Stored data

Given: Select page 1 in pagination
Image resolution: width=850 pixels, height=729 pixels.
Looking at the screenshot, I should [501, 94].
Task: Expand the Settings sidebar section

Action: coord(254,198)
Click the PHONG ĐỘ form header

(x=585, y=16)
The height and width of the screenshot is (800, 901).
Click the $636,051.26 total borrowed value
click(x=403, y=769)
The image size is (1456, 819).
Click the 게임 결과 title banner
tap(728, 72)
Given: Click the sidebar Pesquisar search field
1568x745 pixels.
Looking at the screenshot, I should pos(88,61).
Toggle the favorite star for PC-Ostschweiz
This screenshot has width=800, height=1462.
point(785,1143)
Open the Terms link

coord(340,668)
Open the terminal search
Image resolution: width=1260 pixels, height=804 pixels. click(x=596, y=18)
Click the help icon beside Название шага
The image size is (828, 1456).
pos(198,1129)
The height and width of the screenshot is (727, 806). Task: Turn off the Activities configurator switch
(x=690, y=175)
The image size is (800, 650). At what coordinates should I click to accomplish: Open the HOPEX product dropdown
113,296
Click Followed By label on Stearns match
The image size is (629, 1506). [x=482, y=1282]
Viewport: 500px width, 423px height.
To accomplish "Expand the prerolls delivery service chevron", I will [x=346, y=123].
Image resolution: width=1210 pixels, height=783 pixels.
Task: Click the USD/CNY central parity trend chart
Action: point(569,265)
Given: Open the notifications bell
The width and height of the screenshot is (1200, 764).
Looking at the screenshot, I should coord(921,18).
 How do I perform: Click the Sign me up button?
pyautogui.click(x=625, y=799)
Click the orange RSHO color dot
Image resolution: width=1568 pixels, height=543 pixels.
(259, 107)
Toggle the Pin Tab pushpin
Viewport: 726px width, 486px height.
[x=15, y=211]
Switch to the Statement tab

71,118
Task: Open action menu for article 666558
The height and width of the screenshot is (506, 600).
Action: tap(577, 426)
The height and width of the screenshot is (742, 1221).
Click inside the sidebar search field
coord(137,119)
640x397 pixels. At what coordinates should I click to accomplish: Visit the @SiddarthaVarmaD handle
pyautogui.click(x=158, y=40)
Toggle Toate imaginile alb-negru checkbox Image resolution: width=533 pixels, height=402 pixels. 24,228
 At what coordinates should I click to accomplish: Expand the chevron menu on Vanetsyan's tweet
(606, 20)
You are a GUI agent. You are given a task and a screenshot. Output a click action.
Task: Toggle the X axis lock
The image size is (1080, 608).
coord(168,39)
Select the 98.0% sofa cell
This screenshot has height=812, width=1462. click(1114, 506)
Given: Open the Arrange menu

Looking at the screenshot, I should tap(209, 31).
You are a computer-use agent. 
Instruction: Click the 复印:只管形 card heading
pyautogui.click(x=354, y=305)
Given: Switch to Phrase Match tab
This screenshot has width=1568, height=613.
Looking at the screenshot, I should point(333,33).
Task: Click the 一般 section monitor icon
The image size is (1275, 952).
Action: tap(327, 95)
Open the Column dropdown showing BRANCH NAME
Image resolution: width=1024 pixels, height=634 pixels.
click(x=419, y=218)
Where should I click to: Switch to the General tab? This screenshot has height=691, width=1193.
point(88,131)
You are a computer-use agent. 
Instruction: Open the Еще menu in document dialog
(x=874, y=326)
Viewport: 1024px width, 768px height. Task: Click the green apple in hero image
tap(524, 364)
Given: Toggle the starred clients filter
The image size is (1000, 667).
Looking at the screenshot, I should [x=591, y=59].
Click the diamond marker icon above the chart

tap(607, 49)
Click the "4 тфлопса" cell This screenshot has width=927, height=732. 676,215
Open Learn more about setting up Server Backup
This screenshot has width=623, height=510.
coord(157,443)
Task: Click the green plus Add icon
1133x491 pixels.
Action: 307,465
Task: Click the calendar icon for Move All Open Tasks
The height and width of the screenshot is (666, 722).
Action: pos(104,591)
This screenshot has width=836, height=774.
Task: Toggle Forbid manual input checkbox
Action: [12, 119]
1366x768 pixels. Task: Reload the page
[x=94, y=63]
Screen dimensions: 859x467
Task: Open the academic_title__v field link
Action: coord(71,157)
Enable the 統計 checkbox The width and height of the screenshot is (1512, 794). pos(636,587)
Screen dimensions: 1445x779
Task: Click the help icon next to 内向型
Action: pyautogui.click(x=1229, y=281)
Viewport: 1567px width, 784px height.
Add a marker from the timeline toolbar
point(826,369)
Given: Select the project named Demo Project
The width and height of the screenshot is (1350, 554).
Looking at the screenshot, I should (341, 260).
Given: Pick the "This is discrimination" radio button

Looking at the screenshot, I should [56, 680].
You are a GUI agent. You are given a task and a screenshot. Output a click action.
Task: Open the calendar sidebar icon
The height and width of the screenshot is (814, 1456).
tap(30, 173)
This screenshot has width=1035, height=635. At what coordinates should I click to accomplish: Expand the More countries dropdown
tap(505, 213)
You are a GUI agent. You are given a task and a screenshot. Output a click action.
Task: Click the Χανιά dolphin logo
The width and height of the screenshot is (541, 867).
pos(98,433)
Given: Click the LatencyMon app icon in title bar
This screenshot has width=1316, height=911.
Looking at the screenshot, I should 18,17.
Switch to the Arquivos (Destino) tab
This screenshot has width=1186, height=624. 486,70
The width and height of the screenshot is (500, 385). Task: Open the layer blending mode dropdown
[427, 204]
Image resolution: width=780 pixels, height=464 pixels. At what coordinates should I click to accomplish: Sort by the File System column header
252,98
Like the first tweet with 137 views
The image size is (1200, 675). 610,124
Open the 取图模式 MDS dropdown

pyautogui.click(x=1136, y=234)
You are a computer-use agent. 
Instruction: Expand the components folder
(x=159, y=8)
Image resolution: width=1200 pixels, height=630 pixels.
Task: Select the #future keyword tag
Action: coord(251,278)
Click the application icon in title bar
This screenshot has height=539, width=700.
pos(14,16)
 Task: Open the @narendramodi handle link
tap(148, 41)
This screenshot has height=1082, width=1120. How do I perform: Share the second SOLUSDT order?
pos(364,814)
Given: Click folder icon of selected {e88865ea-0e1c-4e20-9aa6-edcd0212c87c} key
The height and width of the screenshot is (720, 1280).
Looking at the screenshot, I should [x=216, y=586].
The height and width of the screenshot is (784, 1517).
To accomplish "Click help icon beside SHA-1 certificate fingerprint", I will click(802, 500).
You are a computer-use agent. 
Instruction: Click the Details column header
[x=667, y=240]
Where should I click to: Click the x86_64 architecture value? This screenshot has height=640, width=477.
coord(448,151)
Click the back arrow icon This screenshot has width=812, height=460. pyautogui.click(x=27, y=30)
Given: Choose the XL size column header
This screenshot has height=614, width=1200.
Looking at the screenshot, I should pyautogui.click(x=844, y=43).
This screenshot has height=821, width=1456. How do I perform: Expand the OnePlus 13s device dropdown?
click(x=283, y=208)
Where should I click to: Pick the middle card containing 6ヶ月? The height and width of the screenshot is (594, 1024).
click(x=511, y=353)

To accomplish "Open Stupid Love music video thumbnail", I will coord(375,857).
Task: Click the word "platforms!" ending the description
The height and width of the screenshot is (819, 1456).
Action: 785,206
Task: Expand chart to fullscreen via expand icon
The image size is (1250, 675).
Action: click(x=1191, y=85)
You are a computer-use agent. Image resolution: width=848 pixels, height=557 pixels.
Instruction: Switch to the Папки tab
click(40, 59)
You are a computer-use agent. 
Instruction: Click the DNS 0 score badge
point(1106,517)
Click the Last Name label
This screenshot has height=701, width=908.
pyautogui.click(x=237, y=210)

» **DESCRIPTION OF THE TASK**: Please copy out every line shown above, exactly.

» **SOLVED EXERCISE**:
Given: Select page 1 in pagination
Image resolution: width=850 pixels, height=729 pixels.
Looking at the screenshot, I should [501, 94].
Task: Expand the Settings sidebar section

Action: coord(254,198)
Click the PHONG ĐỘ form header

(x=585, y=16)
The height and width of the screenshot is (800, 901).
Click the $636,051.26 total borrowed value
click(x=403, y=769)
The image size is (1456, 819).
Click the 게임 결과 title banner
tap(728, 72)
Given: Click the sidebar Pesquisar search field
1568x745 pixels.
Looking at the screenshot, I should pos(88,61).
Toggle the favorite star for PC-Ostschweiz
This screenshot has width=800, height=1462.
point(785,1143)
Open the Terms link

coord(340,668)
Open the terminal search
Image resolution: width=1260 pixels, height=804 pixels. click(x=596, y=18)
Click the help icon beside Название шага
The image size is (828, 1456).
pos(198,1129)
The height and width of the screenshot is (727, 806). Task: Turn off the Activities configurator switch
(x=690, y=175)
The image size is (800, 650). At what coordinates should I click to accomplish: Open the HOPEX product dropdown
113,296
Click Followed By label on Stearns match
The image size is (629, 1506). [x=482, y=1282]
Viewport: 500px width, 423px height.
To accomplish "Expand the prerolls delivery service chevron", I will [x=346, y=123].
Image resolution: width=1210 pixels, height=783 pixels.
Task: Click the USD/CNY central parity trend chart
Action: point(569,265)
Given: Open the notifications bell
The width and height of the screenshot is (1200, 764).
Looking at the screenshot, I should coord(921,18).
 How do I perform: Click the Sign me up button?
pyautogui.click(x=625, y=799)
Click the orange RSHO color dot
Image resolution: width=1568 pixels, height=543 pixels.
(259, 107)
Toggle the Pin Tab pushpin
Viewport: 726px width, 486px height.
[x=15, y=211]
Switch to the Statement tab

71,118
Task: Open action menu for article 666558
The height and width of the screenshot is (506, 600).
Action: tap(577, 426)
The height and width of the screenshot is (742, 1221).
Click inside the sidebar search field
coord(137,119)
640x397 pixels. At what coordinates should I click to accomplish: Visit the @SiddarthaVarmaD handle
pyautogui.click(x=158, y=40)
Toggle Toate imaginile alb-negru checkbox Image resolution: width=533 pixels, height=402 pixels. 24,228
 At what coordinates should I click to accomplish: Expand the chevron menu on Vanetsyan's tweet
(606, 20)
You are a GUI agent. You are given a task and a screenshot. Output a click action.
Task: Toggle the X axis lock
The image size is (1080, 608).
coord(168,39)
Select the 98.0% sofa cell
This screenshot has height=812, width=1462. click(1114, 506)
Given: Open the Arrange menu

Looking at the screenshot, I should tap(209, 31).
You are a computer-use agent. 
Instruction: Click the 复印:只管形 card heading
pyautogui.click(x=354, y=305)
Given: Switch to Phrase Match tab
This screenshot has width=1568, height=613.
Looking at the screenshot, I should point(333,33).
Task: Click the 一般 section monitor icon
The image size is (1275, 952).
Action: tap(327, 95)
Open the Column dropdown showing BRANCH NAME
Image resolution: width=1024 pixels, height=634 pixels.
click(x=419, y=218)
Where should I click to: Switch to the General tab? This screenshot has height=691, width=1193.
point(88,131)
You are a computer-use agent. 
Instruction: Open the Еще menu in document dialog
(x=874, y=326)
Viewport: 1024px width, 768px height. Task: Click the green apple in hero image
tap(524, 364)
Given: Toggle the starred clients filter
The image size is (1000, 667).
Looking at the screenshot, I should [x=591, y=59].
Click the diamond marker icon above the chart

tap(607, 49)
Click the "4 тфлопса" cell This screenshot has width=927, height=732. 676,215
Open Learn more about setting up Server Backup
This screenshot has width=623, height=510.
coord(157,443)
Task: Click the green plus Add icon
1133x491 pixels.
Action: 307,465
Task: Click the calendar icon for Move All Open Tasks
The height and width of the screenshot is (666, 722).
Action: pos(104,591)
This screenshot has width=836, height=774.
Task: Toggle Forbid manual input checkbox
Action: [12, 119]
1366x768 pixels. Task: Reload the page
[x=94, y=63]
Screen dimensions: 859x467
Task: Open the academic_title__v field link
Action: coord(71,157)
Enable the 統計 checkbox The width and height of the screenshot is (1512, 794). pos(636,587)
Screen dimensions: 1445x779
Task: Click the help icon next to 内向型
Action: pyautogui.click(x=1229, y=281)
Viewport: 1567px width, 784px height.
Add a marker from the timeline toolbar
point(826,369)
Given: Select the project named Demo Project
The width and height of the screenshot is (1350, 554).
Looking at the screenshot, I should (341, 260).
Given: Pick the "This is discrimination" radio button

Looking at the screenshot, I should [56, 680].
You are a GUI agent. You are given a task and a screenshot. Output a click action.
Task: Open the calendar sidebar icon
The height and width of the screenshot is (814, 1456).
tap(30, 173)
This screenshot has width=1035, height=635. At what coordinates should I click to accomplish: Expand the More countries dropdown
tap(505, 213)
You are a GUI agent. You are given a task and a screenshot. Output a click action.
Task: Click the Χανιά dolphin logo
The width and height of the screenshot is (541, 867).
pos(98,433)
Given: Click the LatencyMon app icon in title bar
This screenshot has width=1316, height=911.
Looking at the screenshot, I should 18,17.
Switch to the Arquivos (Destino) tab
This screenshot has width=1186, height=624. 486,70
The width and height of the screenshot is (500, 385). Task: Open the layer blending mode dropdown
[427, 204]
Image resolution: width=780 pixels, height=464 pixels. At what coordinates should I click to accomplish: Sort by the File System column header
252,98
Like the first tweet with 137 views
The image size is (1200, 675). 610,124
Open the 取图模式 MDS dropdown

pyautogui.click(x=1136, y=234)
You are a computer-use agent. 
Instruction: Expand the components folder
(x=159, y=8)
Image resolution: width=1200 pixels, height=630 pixels.
Task: Select the #future keyword tag
Action: coord(251,278)
Click the application icon in title bar
This screenshot has height=539, width=700.
pos(14,16)
 Task: Open the @narendramodi handle link
tap(148, 41)
This screenshot has height=1082, width=1120. How do I perform: Share the second SOLUSDT order?
pos(364,814)
Given: Click folder icon of selected {e88865ea-0e1c-4e20-9aa6-edcd0212c87c} key
The height and width of the screenshot is (720, 1280).
Looking at the screenshot, I should [x=216, y=586].
The height and width of the screenshot is (784, 1517).
To accomplish "Click help icon beside SHA-1 certificate fingerprint", I will click(802, 500).
You are a computer-use agent. 
Instruction: Click the Details column header
[x=667, y=240]
Where should I click to: Click the x86_64 architecture value? This screenshot has height=640, width=477.
coord(448,151)
Click the back arrow icon This screenshot has width=812, height=460. pyautogui.click(x=27, y=30)
Given: Choose the XL size column header
This screenshot has height=614, width=1200.
Looking at the screenshot, I should pyautogui.click(x=844, y=43).
This screenshot has height=821, width=1456. How do I perform: Expand the OnePlus 13s device dropdown?
click(x=283, y=208)
Where should I click to: Pick the middle card containing 6ヶ月? The height and width of the screenshot is (594, 1024).
click(x=511, y=353)

To accomplish "Open Stupid Love music video thumbnail", I will coord(375,857).
Task: Click the word "platforms!" ending the description
The height and width of the screenshot is (819, 1456).
Action: 785,206
Task: Expand chart to fullscreen via expand icon
The image size is (1250, 675).
Action: click(x=1191, y=85)
You are a computer-use agent. Image resolution: width=848 pixels, height=557 pixels.
Instruction: Switch to the Папки tab
click(40, 59)
You are a computer-use agent. 
Instruction: Click the DNS 0 score badge
point(1106,517)
Click the Last Name label
This screenshot has height=701, width=908.
pyautogui.click(x=237, y=210)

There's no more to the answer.